Иван Шамякин - Атланты и кариатиды
Мысль о том, что Карнача надо наказать, как-то испугала Герасима Петровича. Собственно говоря, испугала не самая мысль, а то, что это должен сделать он, кроме него, никто этим не будет заниматься. Парторганизация исполкома? Карнач там заместитель секретаря партбюро и играет в бюро первую скрипку. И, наконец, заявление поступило не куда-нибудь, а персонально на его, Игнатовича, имя. Было бы беспринципностью и недостойной трусостью шмыгнуть в кусты, поручив разбираться кому-то другому. Этого, не в пример некоторым руководителям, он никогда не делал. Всегда считал, единственно правильная позиция руководителя — любые вопросы решать без скидки на дружбу, родство, кумовство.
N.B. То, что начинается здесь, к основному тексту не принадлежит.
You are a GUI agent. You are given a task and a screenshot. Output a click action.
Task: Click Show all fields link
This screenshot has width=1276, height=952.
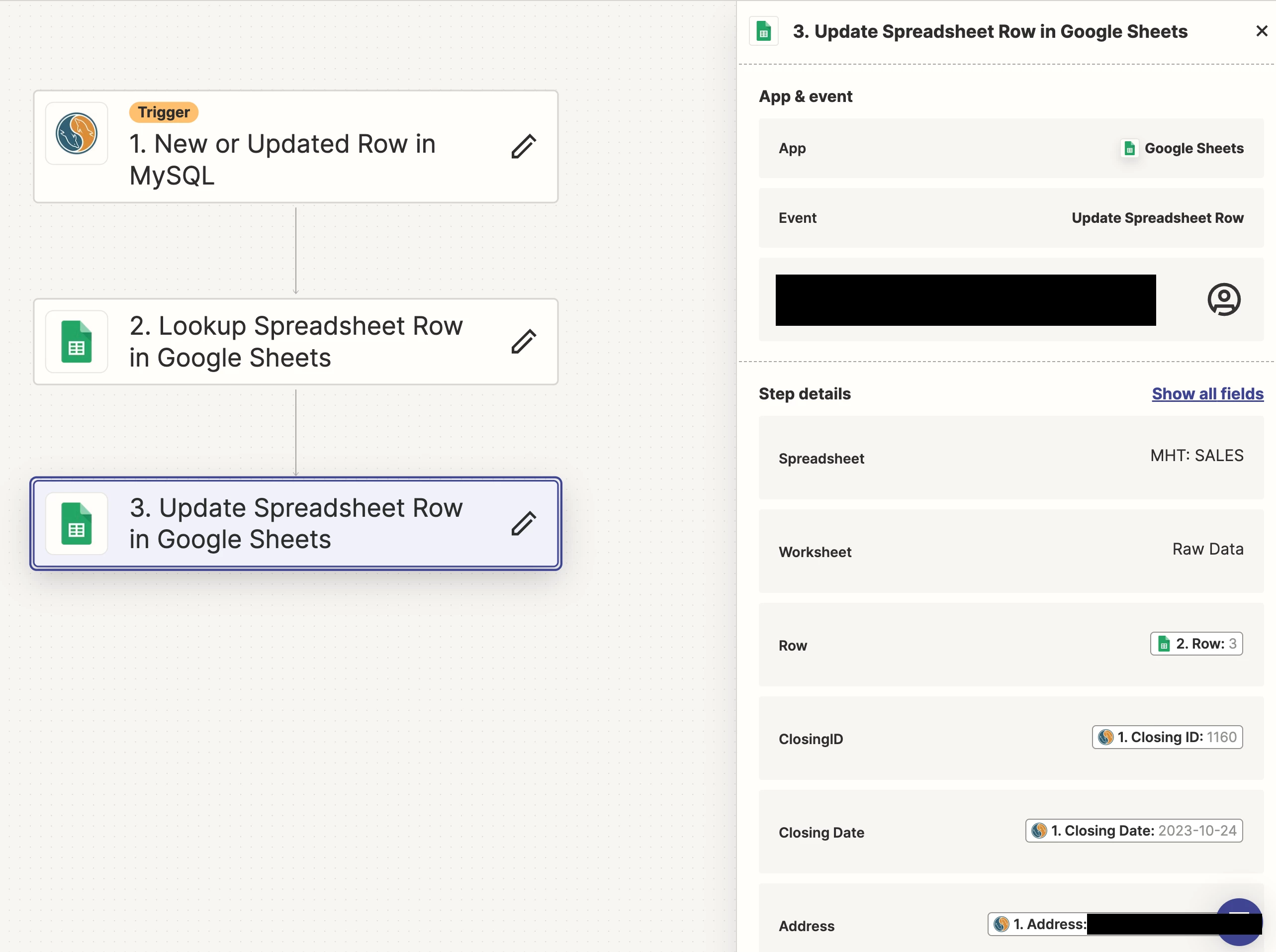[1207, 393]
Но тут же им овладело странное, тягостное ощущение утраты. Почему-то вспомнились слова Сосновского о дружбе. Ах, вот что, жаль двадцатилетней дружбы! Да, жаль, он не скрывает, что это так. Может признаться в этом Лизе, Даше, самому Карначу… Даже Сосновскому. Между тем слова Сосновского выплывали, как в магнитофонной записи: «И если ты узнаёшь о неладах в семье друга тогда, когда дело дошло до разрыва… я тебя поставил бы на этот ковер рядом с Карначом…»
Опять разозлился на Сосновского. «Старый моралист. Хотел бы я посмотреть, как ты вертелся бы, если б что-нибудь подобное отмочил твой партизанский дружок Гречаник. Своих партизан ты всегда выгораживаешь… Для всех у тебя одна мерка, для партизан — другая».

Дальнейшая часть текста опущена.